▶ _TASK DESCRIPTION_: Starting at the line that has "Given: Click the Production cost link" and running through the end of the items, write those lines out again with "Production cost" changed to "Shipping cost" and nothing else altered. Leave the pictures out.
══ RAW DATA
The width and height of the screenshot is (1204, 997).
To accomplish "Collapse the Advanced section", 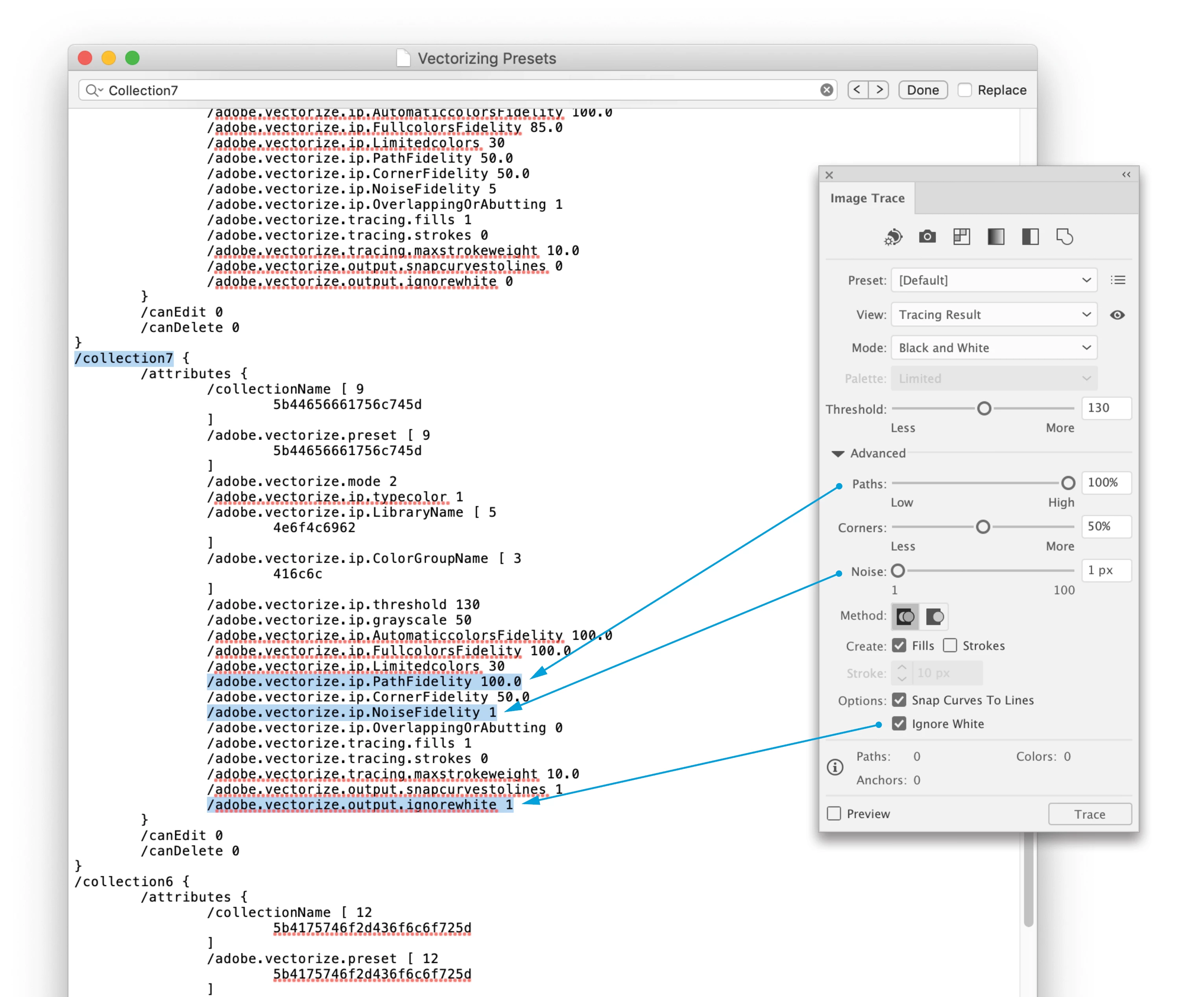I will [838, 454].
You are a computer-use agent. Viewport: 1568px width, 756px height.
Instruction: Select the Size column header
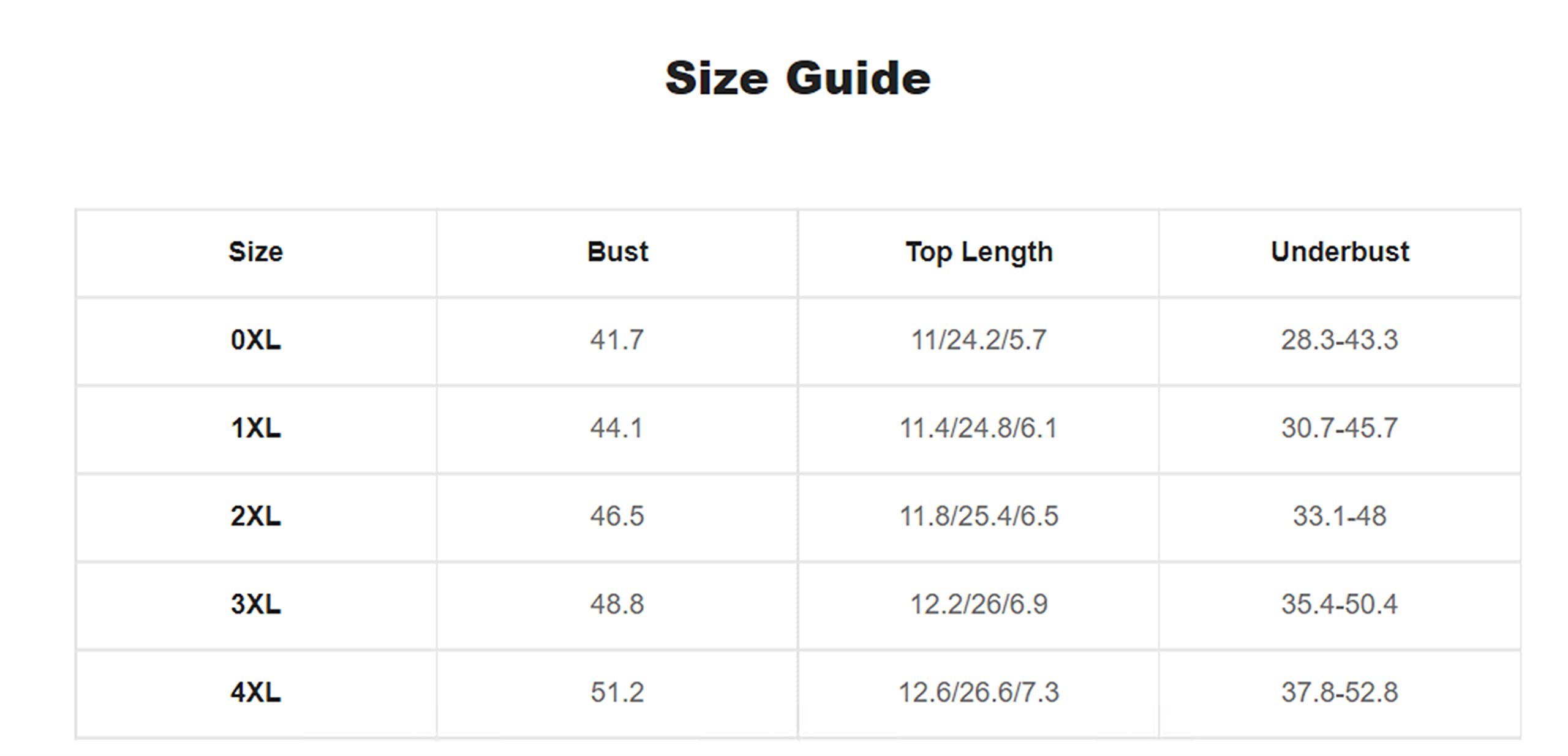(x=255, y=252)

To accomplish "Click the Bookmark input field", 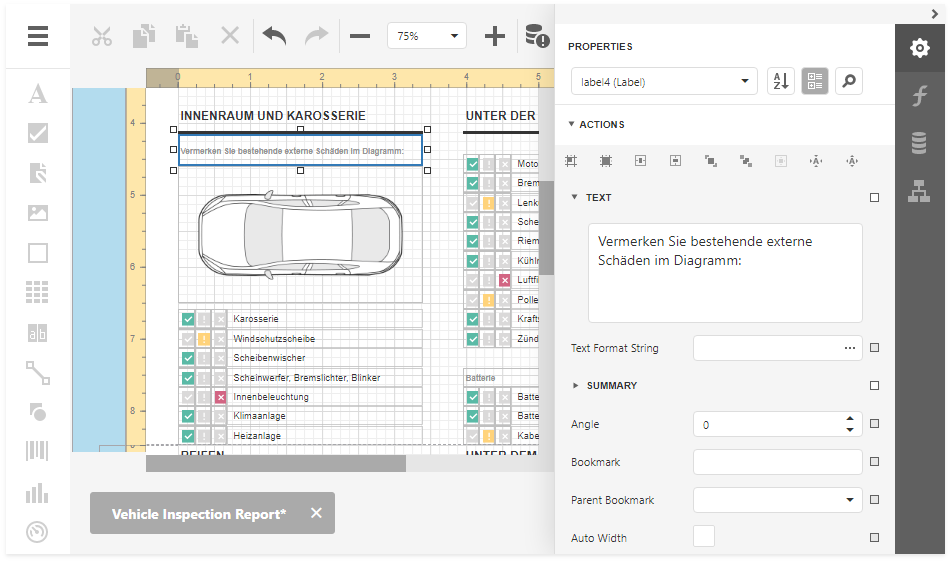I will point(777,462).
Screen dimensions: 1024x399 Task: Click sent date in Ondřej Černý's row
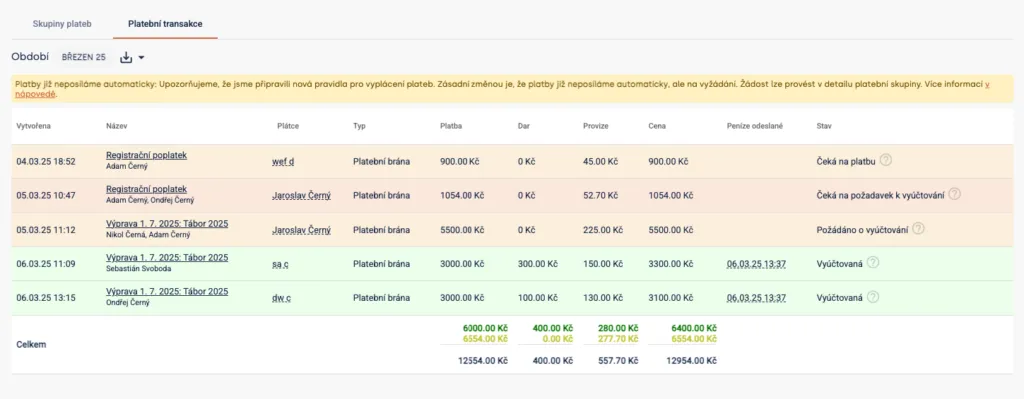point(756,298)
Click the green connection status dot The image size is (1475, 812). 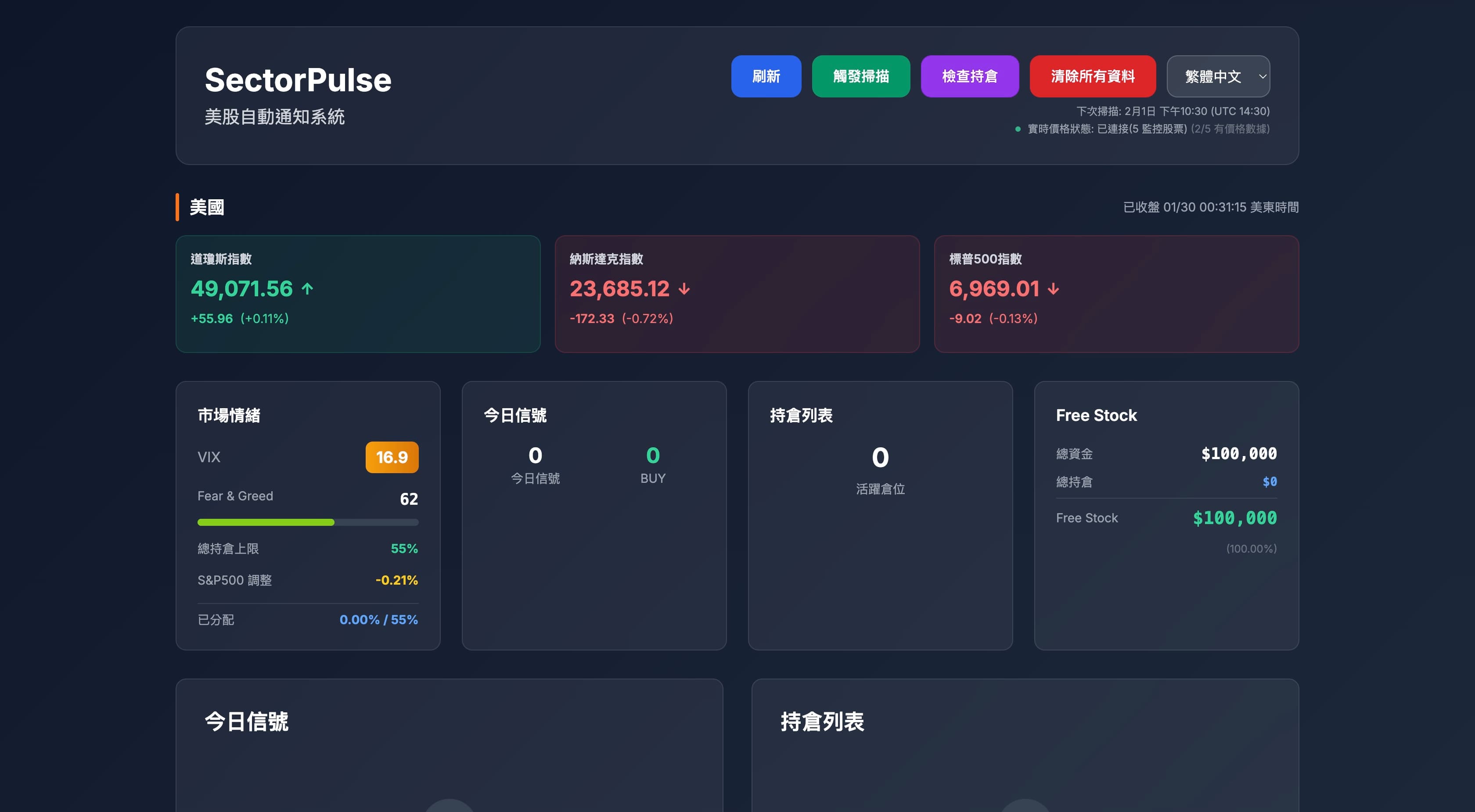pos(1018,129)

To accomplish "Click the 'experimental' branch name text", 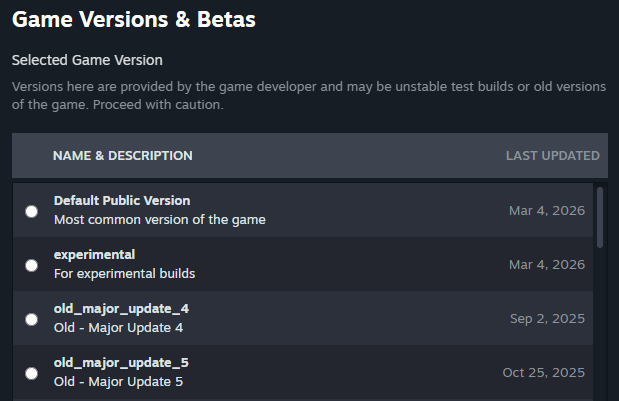I will 94,255.
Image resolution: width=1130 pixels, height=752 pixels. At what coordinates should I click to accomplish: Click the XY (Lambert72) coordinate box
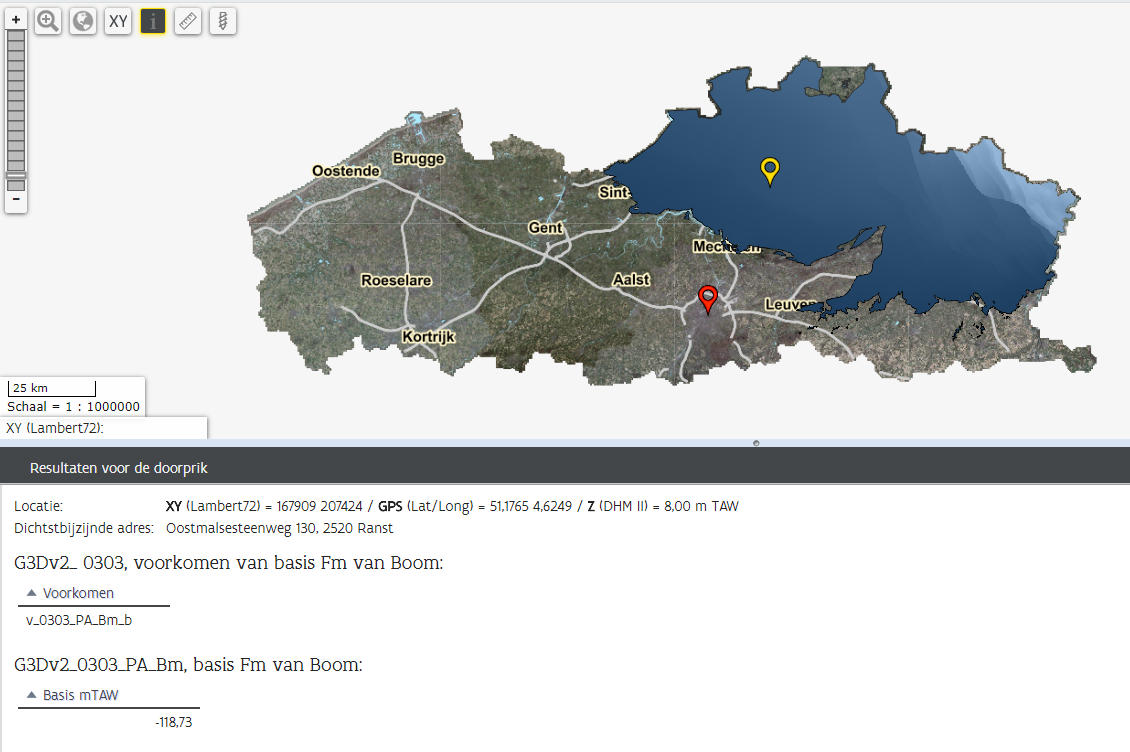[x=105, y=428]
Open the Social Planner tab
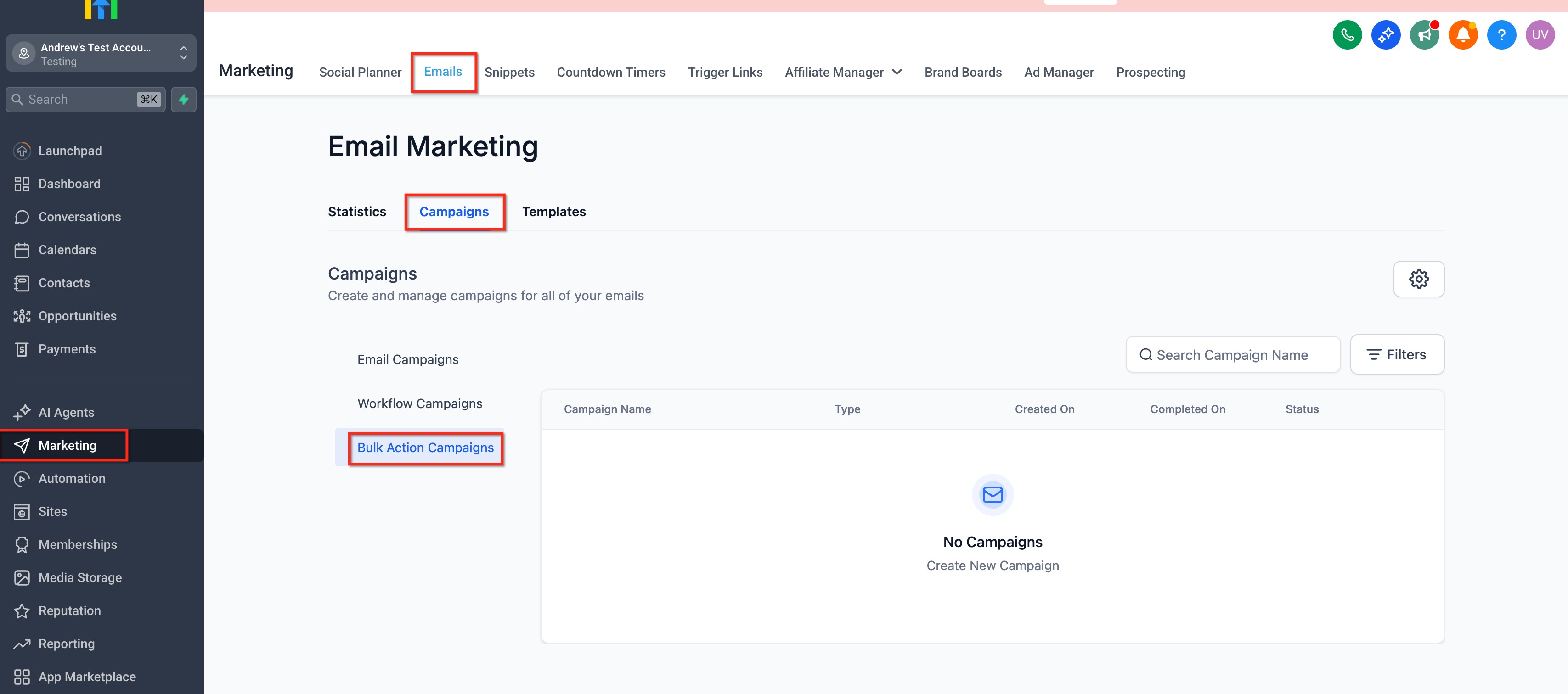The width and height of the screenshot is (1568, 694). [361, 73]
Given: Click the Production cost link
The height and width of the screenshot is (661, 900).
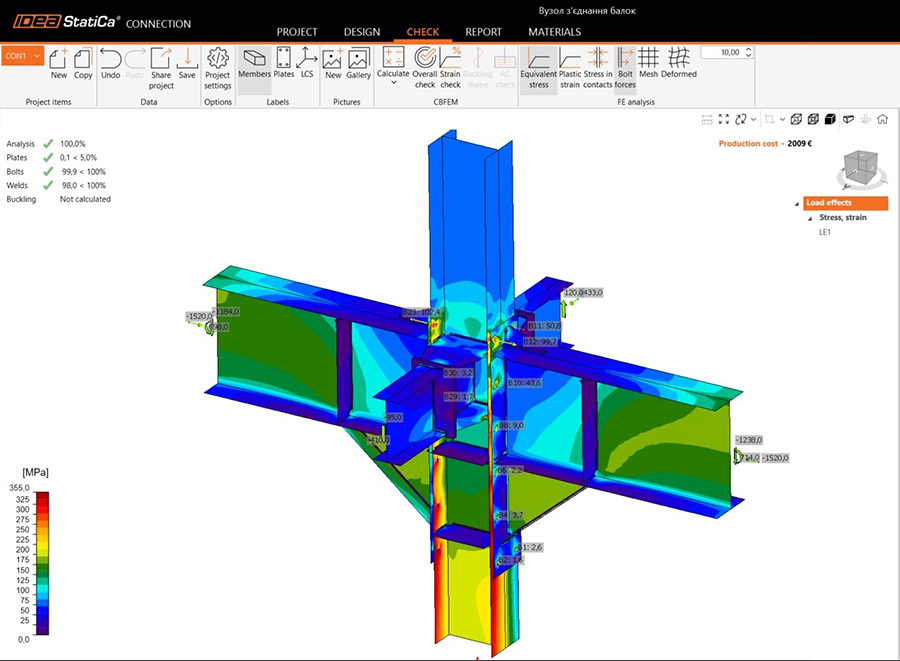Looking at the screenshot, I should coord(748,144).
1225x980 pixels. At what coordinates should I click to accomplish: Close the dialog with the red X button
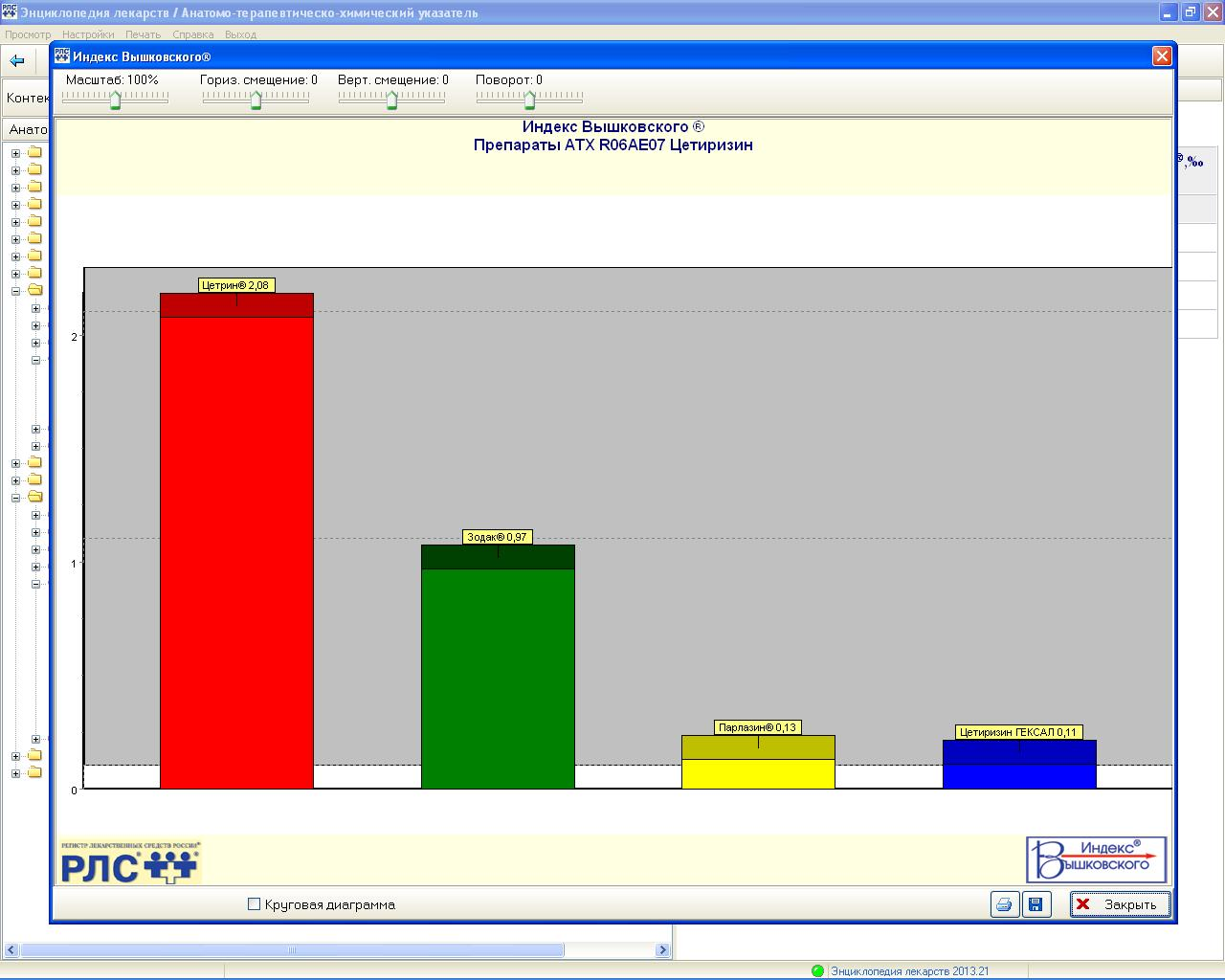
════
▶ _ANSWER TO THE PROBLEM_:
Given: Click the Shipping cost link
The height and width of the screenshot is (661, 900).
Looking at the screenshot, I should coord(748,144).
1225x980 pixels. At what coordinates should I click to accomplish: Close the dialog with the red X button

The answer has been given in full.